Just crushed up a small batch of California grapes. Small blend 3 lugs. Cab sav
Merlot 
Zinfandel 
1.110
26 brix
60*
1/4 meta today and pitching yeast Tom. Thinking rc 212. Since I am planning mlf. 
Sorry if my terms are off and what not this is only my second crush. And I am still finding my way 


Sent from my iPhone using Wine Making


----------



## sour_grapes (Oct 19, 2014)

You go, girl! I am jealous. Keep us updated.


----------



## nayrea143 (Oct 19, 2014)

Anyone know why I can't find Bacchus on more wine??? I remember hearing something about u can't get it anymore but I wasn't sure. Any other recommendations?? 
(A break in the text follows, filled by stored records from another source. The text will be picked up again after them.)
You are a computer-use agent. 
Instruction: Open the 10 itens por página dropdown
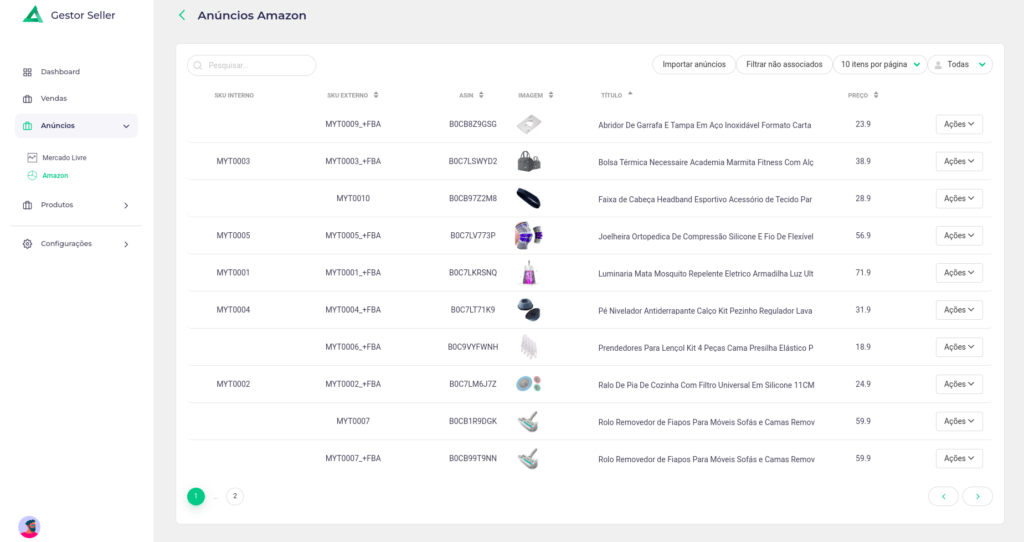(x=879, y=64)
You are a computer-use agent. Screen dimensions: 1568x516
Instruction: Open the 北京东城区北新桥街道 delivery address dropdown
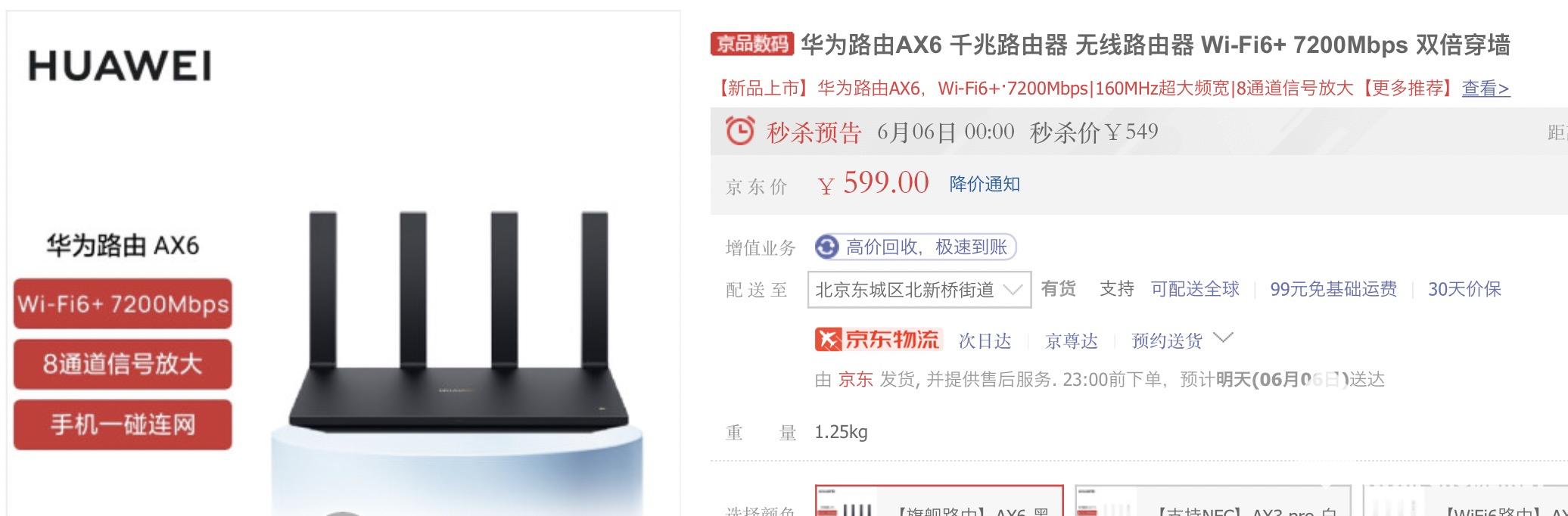[x=919, y=290]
Sent from my iPhone using Wine Making


----------



## sour_grapes (Oct 19, 2014)

This page says it has been discontinued: http://morewinemaking.com/products/dry-malolactic-bacteria-bacchus-1.html


----------



## nayrea143 (Oct 19, 2014)

Crapola!!!! Ok. Any recommendations??? I like a work horse no nonsense mlf. It's cold here going down 38 tonight. And this is high alcohol percentage. Using rc212 yeast. 


Sent from my iPhone using Wine Making


----------



## nayrea143 (Oct 19, 2014)

And this is only my second crush but it looks a little muddy in color to me. Pretty sure the Chilean was deep beautiful red right away?!?!? 


Sent from my iPhone using Wine Making


----------



## WI_Wino (Oct 20, 2014)

I got my MLB from ritebrew: http://www.ritebrew.com/category-s/1972.htm. Best price I have found.


----------



## zalai (Oct 20, 2014)

I make my wine from kits, but Wyeast has MLB too .


----------



## Boatboy24 (Oct 20, 2014)

VP41 has been great for me, but it is a little pricey. Good pH/ABV tolerances.


----------



## WI_Wino (Oct 20, 2014)

zalai said:


> I make my wine from kits, but Wyeast has MLB too .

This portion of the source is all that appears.